Кончилась пластинка, и наступила тишина. Лариска смотрела на него, щуря косые коричневые глаза. Из соседней комнаты доносился сдержанный визг.
– От вас, Валерий, одно продовольствие и никакого удовольствия, – хихикнула Лариска, и Кирпиченко вдруг увидел, что ей под тридцать, что она видала виды.
Она подошла к нему и прошептала:
– Пойдем танцевать.
– Да я в валенках, – сказал он.
– Ничего, пойдем.
Он встал. Она поставила пластинку, и три французских парня запели на разные голоса в комнате, пропахшей томатами и чечено-ингушским коньяком, о том, что они прошли весь белый свет и видели такое, что тебе и не увидеть никогда.
– Только не эту, – хрипло сказал Кирпиченко.
– А чего? – закричала Лариска. – Пластиночка что надо! Стиль!
Она закрутилась по комнате. Юбчонка ее плескалась вокруг ног. Кирпиченко снял пластинку и поставил «Рио-риту». Потом он шагнул к Лариске и схватил ее за плечи.

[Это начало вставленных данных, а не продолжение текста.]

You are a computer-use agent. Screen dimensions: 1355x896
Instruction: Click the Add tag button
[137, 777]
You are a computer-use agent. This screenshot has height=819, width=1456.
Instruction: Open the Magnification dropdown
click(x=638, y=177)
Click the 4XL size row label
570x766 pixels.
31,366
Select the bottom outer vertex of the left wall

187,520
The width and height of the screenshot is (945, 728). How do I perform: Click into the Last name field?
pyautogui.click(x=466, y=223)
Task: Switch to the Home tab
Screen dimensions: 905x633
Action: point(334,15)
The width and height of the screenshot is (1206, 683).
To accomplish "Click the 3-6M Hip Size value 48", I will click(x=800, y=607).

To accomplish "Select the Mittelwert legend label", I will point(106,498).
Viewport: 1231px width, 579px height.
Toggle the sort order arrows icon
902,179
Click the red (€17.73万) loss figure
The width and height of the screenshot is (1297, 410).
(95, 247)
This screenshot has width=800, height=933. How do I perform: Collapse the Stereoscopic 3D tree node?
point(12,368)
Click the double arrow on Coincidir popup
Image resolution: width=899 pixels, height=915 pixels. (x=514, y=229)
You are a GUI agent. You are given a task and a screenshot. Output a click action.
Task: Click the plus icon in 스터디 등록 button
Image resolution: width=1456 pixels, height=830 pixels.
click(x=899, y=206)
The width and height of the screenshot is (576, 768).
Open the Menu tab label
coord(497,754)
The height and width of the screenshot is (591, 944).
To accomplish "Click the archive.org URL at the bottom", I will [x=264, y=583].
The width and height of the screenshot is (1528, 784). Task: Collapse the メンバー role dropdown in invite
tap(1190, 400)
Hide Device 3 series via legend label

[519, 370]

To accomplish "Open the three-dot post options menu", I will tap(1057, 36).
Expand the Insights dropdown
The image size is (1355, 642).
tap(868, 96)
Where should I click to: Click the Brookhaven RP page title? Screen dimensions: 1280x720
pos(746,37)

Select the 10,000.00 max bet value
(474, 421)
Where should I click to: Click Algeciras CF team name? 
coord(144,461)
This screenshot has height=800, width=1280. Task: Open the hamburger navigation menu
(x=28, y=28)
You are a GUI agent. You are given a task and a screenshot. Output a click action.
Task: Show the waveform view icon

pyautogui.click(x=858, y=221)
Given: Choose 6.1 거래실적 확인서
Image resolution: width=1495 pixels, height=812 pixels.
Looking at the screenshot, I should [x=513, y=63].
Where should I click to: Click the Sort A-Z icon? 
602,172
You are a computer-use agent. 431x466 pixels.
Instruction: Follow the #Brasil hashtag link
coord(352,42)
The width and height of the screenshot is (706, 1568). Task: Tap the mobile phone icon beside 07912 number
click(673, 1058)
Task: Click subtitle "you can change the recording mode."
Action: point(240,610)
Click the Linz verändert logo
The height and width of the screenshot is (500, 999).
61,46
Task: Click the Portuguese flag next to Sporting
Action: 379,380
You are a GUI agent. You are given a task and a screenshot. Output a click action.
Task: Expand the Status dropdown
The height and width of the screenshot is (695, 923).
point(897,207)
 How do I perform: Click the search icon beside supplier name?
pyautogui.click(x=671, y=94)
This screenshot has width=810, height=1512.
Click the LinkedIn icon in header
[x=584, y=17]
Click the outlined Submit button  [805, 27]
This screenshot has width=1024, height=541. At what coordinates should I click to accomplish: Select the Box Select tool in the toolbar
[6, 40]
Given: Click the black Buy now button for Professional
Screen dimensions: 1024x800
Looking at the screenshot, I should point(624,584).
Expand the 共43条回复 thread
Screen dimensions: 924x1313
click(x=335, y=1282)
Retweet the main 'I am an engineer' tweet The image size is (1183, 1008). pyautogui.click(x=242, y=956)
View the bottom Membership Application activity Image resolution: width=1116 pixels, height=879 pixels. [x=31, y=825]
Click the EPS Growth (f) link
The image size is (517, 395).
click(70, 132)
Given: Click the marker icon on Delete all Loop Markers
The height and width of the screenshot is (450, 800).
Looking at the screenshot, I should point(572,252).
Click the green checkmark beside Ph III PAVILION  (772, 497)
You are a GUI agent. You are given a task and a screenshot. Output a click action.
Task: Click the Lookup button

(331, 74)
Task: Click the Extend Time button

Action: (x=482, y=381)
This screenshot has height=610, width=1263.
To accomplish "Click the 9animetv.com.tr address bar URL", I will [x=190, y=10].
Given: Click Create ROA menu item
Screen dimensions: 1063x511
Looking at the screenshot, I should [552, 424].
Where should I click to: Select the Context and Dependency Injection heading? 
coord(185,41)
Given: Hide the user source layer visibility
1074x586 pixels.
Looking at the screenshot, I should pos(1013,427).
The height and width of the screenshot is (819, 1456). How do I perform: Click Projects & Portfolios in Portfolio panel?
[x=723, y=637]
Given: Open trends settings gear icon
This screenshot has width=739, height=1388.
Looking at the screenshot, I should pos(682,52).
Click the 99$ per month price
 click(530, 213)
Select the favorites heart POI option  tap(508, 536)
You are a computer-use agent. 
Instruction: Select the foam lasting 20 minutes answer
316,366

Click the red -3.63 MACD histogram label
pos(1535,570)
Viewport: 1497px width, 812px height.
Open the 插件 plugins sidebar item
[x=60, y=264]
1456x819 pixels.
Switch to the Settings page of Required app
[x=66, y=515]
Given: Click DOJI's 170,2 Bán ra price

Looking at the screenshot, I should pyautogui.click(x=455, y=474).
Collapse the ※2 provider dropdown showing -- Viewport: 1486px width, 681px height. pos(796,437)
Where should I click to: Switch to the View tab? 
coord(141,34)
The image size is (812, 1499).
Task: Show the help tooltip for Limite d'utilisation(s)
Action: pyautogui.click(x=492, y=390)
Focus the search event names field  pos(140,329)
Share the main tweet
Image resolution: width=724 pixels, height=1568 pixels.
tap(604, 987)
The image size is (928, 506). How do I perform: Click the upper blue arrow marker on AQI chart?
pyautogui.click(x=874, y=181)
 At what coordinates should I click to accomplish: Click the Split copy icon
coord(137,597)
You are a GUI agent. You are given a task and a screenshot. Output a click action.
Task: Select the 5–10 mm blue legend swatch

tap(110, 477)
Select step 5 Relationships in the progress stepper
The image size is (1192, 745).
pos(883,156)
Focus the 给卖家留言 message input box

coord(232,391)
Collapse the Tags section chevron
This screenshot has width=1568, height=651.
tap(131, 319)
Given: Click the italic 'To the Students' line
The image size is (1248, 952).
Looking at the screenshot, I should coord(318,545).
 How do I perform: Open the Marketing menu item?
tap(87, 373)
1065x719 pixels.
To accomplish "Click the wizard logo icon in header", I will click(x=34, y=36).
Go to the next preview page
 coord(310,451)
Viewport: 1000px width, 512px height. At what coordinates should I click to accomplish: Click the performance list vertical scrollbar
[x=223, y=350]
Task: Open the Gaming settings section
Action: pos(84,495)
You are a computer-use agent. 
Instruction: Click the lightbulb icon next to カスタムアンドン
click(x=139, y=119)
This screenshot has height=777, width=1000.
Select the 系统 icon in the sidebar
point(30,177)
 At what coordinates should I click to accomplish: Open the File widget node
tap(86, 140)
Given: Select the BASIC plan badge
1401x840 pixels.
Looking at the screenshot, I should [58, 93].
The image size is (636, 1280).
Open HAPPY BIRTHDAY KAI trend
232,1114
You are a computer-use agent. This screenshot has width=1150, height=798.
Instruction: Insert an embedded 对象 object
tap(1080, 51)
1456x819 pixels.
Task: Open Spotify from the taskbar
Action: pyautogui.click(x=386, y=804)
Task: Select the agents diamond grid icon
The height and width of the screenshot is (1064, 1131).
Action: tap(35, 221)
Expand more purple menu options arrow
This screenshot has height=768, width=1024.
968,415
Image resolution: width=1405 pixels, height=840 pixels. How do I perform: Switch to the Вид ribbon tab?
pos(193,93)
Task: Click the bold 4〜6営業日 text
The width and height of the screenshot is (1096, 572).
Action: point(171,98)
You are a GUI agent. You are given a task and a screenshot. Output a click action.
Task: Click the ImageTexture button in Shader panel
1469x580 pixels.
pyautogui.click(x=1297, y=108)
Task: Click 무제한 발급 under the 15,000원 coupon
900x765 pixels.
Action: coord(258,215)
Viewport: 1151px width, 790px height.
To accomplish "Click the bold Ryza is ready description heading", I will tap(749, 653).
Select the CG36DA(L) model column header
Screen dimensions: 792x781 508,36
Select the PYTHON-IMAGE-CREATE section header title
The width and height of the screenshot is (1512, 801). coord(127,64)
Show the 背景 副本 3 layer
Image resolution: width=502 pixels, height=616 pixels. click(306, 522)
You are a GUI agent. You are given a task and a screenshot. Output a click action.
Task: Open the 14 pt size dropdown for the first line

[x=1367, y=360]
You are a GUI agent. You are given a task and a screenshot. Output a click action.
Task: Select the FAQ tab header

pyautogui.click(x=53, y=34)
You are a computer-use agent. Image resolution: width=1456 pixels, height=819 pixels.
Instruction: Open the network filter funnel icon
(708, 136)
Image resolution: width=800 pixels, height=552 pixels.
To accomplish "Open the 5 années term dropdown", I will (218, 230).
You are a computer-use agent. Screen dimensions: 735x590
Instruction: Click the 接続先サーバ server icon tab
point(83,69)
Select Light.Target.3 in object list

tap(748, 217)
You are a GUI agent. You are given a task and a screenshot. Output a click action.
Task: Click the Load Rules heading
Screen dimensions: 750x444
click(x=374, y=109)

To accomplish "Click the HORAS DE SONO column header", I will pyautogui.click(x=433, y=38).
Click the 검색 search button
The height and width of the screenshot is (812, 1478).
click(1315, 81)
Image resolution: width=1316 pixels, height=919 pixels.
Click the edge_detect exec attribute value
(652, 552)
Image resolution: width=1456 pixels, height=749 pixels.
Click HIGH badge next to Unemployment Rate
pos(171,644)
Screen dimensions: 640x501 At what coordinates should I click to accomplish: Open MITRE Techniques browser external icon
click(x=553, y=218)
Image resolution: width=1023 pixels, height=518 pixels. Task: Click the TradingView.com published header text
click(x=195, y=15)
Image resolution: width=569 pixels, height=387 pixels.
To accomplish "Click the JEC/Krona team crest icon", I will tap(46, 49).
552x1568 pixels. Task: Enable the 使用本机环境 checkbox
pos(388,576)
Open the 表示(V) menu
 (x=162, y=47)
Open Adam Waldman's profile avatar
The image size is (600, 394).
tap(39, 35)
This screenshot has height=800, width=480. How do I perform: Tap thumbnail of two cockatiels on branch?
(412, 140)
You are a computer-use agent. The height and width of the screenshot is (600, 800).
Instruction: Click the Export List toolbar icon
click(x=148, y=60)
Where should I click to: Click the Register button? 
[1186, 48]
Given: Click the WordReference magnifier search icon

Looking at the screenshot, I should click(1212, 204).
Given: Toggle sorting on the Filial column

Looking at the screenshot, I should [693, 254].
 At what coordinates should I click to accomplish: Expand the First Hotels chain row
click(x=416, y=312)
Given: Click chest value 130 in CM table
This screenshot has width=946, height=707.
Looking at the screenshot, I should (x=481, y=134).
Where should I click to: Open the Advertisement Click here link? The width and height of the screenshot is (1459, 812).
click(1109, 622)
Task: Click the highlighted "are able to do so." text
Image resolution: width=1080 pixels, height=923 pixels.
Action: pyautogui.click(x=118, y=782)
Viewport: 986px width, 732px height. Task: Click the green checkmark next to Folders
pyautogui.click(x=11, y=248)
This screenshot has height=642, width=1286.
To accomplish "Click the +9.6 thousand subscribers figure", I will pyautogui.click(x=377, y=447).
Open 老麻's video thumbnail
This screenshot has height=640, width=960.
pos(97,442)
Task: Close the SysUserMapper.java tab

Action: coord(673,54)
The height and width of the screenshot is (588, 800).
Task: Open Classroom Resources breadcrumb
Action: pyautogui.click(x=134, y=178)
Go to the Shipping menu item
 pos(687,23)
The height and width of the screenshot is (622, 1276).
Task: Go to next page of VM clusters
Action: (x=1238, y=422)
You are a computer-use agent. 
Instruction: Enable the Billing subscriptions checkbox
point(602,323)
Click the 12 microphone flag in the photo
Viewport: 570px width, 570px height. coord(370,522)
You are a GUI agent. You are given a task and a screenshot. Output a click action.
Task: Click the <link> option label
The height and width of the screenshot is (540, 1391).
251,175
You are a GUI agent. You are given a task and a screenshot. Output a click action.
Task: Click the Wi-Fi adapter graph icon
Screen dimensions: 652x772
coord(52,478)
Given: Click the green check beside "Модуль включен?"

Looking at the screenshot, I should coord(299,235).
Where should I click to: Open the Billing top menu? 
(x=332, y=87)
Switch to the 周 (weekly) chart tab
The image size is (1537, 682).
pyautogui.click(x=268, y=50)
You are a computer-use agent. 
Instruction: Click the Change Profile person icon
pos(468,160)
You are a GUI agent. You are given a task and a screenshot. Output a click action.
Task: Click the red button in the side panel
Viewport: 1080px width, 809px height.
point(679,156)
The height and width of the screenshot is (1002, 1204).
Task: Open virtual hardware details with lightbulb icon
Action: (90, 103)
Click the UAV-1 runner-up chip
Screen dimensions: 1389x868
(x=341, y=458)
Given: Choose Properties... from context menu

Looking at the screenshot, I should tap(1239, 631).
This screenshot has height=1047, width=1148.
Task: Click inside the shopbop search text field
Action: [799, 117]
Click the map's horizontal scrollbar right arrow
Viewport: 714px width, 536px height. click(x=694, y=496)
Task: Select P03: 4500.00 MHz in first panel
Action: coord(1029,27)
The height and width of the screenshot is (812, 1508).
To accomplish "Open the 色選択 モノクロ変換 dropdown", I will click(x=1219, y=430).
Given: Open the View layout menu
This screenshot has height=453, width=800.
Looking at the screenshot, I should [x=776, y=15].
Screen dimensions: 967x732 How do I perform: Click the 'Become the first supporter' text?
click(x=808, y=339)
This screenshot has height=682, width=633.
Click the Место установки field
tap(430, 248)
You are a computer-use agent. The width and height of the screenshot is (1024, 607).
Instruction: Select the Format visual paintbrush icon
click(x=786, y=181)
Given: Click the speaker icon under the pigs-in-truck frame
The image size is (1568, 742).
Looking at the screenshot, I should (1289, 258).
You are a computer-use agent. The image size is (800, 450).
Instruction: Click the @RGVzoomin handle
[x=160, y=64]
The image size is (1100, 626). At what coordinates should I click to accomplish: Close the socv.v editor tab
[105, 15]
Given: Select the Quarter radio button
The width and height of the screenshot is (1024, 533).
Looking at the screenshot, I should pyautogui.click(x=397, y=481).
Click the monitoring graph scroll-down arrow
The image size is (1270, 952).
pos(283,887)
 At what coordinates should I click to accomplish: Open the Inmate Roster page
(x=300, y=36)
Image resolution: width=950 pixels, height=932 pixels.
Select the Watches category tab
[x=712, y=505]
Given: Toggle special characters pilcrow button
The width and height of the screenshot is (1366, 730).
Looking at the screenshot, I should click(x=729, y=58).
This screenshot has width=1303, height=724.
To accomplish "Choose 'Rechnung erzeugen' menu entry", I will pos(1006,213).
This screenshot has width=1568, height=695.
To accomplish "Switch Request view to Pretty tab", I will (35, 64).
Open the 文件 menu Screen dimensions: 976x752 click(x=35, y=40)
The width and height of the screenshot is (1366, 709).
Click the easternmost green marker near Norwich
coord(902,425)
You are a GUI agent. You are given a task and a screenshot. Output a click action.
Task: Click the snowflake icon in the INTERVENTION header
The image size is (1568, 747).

Вот так всегда, когда пальцы скользят по твоей шее в темноте, кажется, что это пальцы луны, какая бы дешевка ни лежала рядом, все равно после этого, когда пальцы трогают твою шею, – надо бы дать ей по рукам, – кажется, что это пальцы луны, а сама она высоко и сквозь замерзшее стекло похожа на расплывшийся желток, но этого не бывает никогда, и не обманывай себя, будет ли это, тебе уже 29, и вся твоя неладная и ладная, вся твоя распрекрасная, жаркая, холодная жизнь, какая она ни на есть, когда пальчики на шее в темноте, кажется, что это…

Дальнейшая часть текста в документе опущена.